What this task involves
Set down the records that follow exactly, every line of them.

Provided entries
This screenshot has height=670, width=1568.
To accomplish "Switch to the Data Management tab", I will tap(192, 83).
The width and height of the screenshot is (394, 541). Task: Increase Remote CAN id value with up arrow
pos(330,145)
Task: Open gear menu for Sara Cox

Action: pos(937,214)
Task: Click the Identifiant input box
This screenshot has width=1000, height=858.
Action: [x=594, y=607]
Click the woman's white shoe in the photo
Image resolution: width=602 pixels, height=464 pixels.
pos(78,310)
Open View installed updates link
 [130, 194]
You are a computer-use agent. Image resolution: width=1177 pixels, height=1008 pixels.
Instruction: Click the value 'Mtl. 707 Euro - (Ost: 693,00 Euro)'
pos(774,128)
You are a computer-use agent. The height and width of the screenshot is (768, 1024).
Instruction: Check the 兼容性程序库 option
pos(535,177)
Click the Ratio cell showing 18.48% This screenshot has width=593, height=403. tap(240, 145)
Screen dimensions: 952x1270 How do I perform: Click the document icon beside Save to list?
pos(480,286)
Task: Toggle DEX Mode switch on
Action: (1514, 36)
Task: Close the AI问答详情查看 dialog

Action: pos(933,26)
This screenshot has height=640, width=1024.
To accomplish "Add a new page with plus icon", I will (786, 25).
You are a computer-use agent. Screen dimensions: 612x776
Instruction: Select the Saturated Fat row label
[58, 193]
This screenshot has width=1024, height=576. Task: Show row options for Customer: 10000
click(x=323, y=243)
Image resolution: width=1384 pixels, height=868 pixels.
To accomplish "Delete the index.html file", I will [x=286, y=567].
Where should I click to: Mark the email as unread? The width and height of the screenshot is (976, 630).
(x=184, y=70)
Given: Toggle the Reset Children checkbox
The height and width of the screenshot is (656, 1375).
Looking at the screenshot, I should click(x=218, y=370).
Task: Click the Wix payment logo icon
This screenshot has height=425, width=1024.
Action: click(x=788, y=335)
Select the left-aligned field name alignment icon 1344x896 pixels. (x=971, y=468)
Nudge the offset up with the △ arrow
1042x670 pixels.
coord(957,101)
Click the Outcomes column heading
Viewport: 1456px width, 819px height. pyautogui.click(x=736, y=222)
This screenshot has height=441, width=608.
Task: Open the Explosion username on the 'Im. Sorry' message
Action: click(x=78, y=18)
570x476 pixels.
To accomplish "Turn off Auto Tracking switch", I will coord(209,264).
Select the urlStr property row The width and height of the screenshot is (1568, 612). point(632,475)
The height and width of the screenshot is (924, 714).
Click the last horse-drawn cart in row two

Answer for this exercise
This screenshot has height=670, width=1568.
To accomplish "Switch to the Data Management tab", I will tap(192, 83).
The width and height of the screenshot is (394, 541). Task: Increase Remote CAN id value with up arrow
pos(330,145)
Task: Open gear menu for Sara Cox

Action: pos(937,214)
Task: Click the Identifiant input box
This screenshot has width=1000, height=858.
Action: [x=594, y=607]
Click the woman's white shoe in the photo
Image resolution: width=602 pixels, height=464 pixels.
pos(78,310)
Open View installed updates link
 [130, 194]
You are a computer-use agent. Image resolution: width=1177 pixels, height=1008 pixels.
Instruction: Click the value 'Mtl. 707 Euro - (Ost: 693,00 Euro)'
pos(774,128)
You are a computer-use agent. The height and width of the screenshot is (768, 1024).
Instruction: Check the 兼容性程序库 option
pos(535,177)
Click the Ratio cell showing 18.48% This screenshot has width=593, height=403. tap(240, 145)
Screen dimensions: 952x1270 How do I perform: Click the document icon beside Save to list?
pos(480,286)
Task: Toggle DEX Mode switch on
Action: (1514, 36)
Task: Close the AI问答详情查看 dialog

Action: pos(933,26)
This screenshot has height=640, width=1024.
To accomplish "Add a new page with plus icon", I will (786, 25).
You are a computer-use agent. Screen dimensions: 612x776
Instruction: Select the Saturated Fat row label
[58, 193]
This screenshot has width=1024, height=576. Task: Show row options for Customer: 10000
click(x=323, y=243)
Image resolution: width=1384 pixels, height=868 pixels.
To accomplish "Delete the index.html file", I will [x=286, y=567].
Where should I click to: Mark the email as unread? The width and height of the screenshot is (976, 630).
(x=184, y=70)
Given: Toggle the Reset Children checkbox
The height and width of the screenshot is (656, 1375).
Looking at the screenshot, I should click(x=218, y=370).
Task: Click the Wix payment logo icon
This screenshot has height=425, width=1024.
Action: click(x=788, y=335)
Select the left-aligned field name alignment icon 1344x896 pixels. (x=971, y=468)
Nudge the offset up with the △ arrow
1042x670 pixels.
coord(957,101)
Click the Outcomes column heading
Viewport: 1456px width, 819px height. pyautogui.click(x=736, y=222)
This screenshot has height=441, width=608.
Task: Open the Explosion username on the 'Im. Sorry' message
Action: click(x=78, y=18)
570x476 pixels.
To accomplish "Turn off Auto Tracking switch", I will coord(209,264).
Select the urlStr property row The width and height of the screenshot is (1568, 612). point(632,475)
The height and width of the screenshot is (924, 714).
Click the last horse-drawn cart in row two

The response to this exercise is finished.